Independentismo en Cataluña

Torra monta un espectáculo victimista antes de entrar en el Supremo que decide su inhabilitación

Quim Torra, recibido entre aplausos en su llegada al Tribunal Supremo.

Con mucha solemnidad. Paso firme y cabeza en alto. Mirada desafiante. Escoltado por gran parte de su Govern, los dirigentes de Junts per Catalunya, ERC y la CUP, Quim Torra se ha dirigido a paso de romería al Tribunal Supremo para acudir como público a la vista que decidirá sobre su inhabilitación. Como una novia que llega antes al templo, en la esquina de la Plaza de la Villa de París, Torra y su séquito han esperado un tiempo prudencial para no llegar antes de la hora al alto tribunal. Todo guionizado. De hecho su jefe de protocolo le acompañaba al lado en todo momento para no dejar ningún cabo sin atar.

El president llegó a la estación de Madrid-Puerta de Atocha anoche y se alojó en el hotel que se ha pernoctado siempre desde que accedió de la presidencia de la Generalitat. Respecto de sus últimas vacaciones en Madrid, cuando Pedro Sánchez fue desalojado de la secretaria general del PSOE en 2016 y se alojaba en un piso turístico, según dijo él mismo, a un hotel cinco estrellas en pleno centro de la capital. A escasos metros de la delegación del Govern, del Congreso de los Diputados y del domicilio familiar de su principal azote político, la ex líder de la oposición en Cataluña Inés Arrimadas. Torra, siempre que viene a Madrid, se aloja en la misma suite. Un gran despliegue de escoltas de los Mossos, a última hora, evidenciaba su llegada.
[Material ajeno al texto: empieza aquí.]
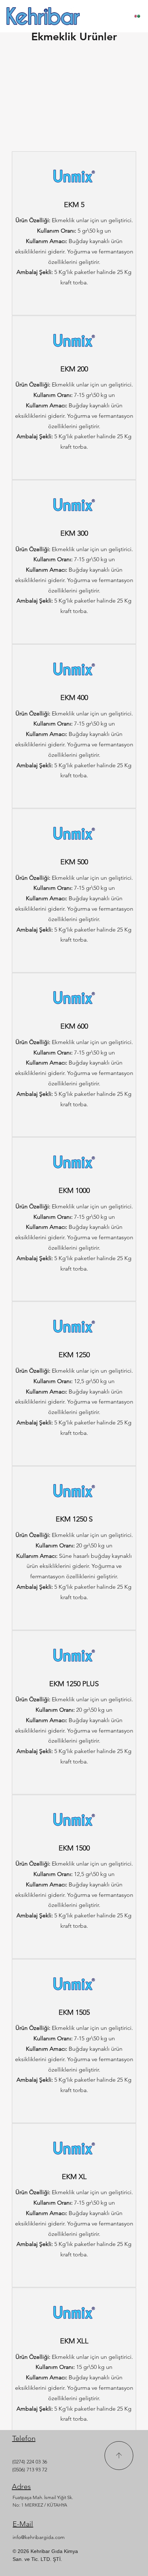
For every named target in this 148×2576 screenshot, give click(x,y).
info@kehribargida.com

Frente al Tribunal Supremo, sin guardar las distancias de seguridad, los representantes de todas las formaciones políticas, rodeados por gran cantidad de escoltas catalanes, despedían al president que entraba a la sede judicial acompañado únicamente por el vicepresident Pere Aragonès y la consejera de presidencia Meritxell Budó. Como una de las escenas de la película ‘Los Hombres de Paco’, pisando el suelo con fuerza, Torra, su futuro sucesor interino y la portavoz de su Govern avanzaban ante los objetivos de las cámaras sin mediar palabras. Solo al ser preguntado por este periódico por si estaba tranquilo, Budó, movía ligeramente la cabeza y sonreía. El president seguía determinado en buscar la entrada del Supremo.

Aunque su presencia en el interior de la sala, hoy, no era necesaria, Quim Torra ha querido estar. Si no, su discurso de ‘venganza de la justicia española’ contra su persona y los políticos catalanes no se sostenía por ningún lugar. Serán sus abogados, la pareja Gonzalo Boye e Isabel Elbal, los responsables de poner voz al desafío y la reiteración de la desobediencia que el político separatista quiere amplificar también en una vista técnica que poco variará la decisión del Tribunal Superior de Justicia de Catalunya. «Se queda con ganas de hablar», sostenían, tras su entrada, fuentes cercanas al jefe del Ejecutivo regional. Lo que le gusta un buen sainete.

El de hoy, seguramente, será el último viaje oficial de Quim Torra como president a Madrid. Sobre el 28 de septiembre, según fuentes jurídicas consultadas por OKDIARIO, el alto tribunal convertirá en firme la sentencia del Tribunal Superior de Justicia de Cataluña. Quedará inhabilitado para el ejercicio de cargo público por un periodo de un año y medio y deberá abonar una sanción de 30.000 euros. La gran duda será que pasará a partir del momento en el cual un funcionario de la administración de justicia, dependiente de la Generalitat, le entregue el papelito que le indique que debe abandonar el cargo inmediatamente. Todo está en el aire. Y la respuesta sólo la sabe el viento. Y Torra, siempre pasando ante Carles Puigdemont.